§ **Your instructions**
Find every line below with the word "Cancel" in it, and copy each one.

--- START ---

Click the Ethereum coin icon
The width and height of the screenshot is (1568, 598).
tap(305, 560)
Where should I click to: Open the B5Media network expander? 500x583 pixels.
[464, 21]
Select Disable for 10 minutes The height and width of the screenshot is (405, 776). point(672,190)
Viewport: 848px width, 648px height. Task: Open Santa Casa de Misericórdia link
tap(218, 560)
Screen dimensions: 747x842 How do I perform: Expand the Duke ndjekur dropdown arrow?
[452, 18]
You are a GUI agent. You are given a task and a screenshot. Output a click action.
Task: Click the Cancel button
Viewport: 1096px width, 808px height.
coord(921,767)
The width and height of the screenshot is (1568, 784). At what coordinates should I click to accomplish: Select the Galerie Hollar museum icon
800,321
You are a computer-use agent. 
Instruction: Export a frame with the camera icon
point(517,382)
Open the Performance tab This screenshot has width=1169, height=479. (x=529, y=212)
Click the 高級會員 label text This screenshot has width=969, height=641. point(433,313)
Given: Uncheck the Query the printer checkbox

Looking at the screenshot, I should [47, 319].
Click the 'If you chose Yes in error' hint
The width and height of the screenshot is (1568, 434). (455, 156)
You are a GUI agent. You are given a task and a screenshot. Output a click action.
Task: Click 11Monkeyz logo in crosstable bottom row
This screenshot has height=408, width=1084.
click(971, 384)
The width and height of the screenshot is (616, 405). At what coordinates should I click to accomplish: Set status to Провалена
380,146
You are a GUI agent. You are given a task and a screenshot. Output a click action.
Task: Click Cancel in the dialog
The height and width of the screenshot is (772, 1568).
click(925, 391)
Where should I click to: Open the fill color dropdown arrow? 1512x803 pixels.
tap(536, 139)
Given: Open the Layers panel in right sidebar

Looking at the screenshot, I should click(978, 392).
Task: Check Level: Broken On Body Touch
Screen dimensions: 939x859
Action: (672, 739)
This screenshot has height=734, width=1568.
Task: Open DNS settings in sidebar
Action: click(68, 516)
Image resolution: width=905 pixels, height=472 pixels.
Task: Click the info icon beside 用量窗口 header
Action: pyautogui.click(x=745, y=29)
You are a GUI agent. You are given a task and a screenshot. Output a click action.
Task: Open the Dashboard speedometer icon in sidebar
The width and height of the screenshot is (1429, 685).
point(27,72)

--- END ---

§ **Result of the exercise**
Task: Click the Cancel button
Task: Click Cancel in the dialog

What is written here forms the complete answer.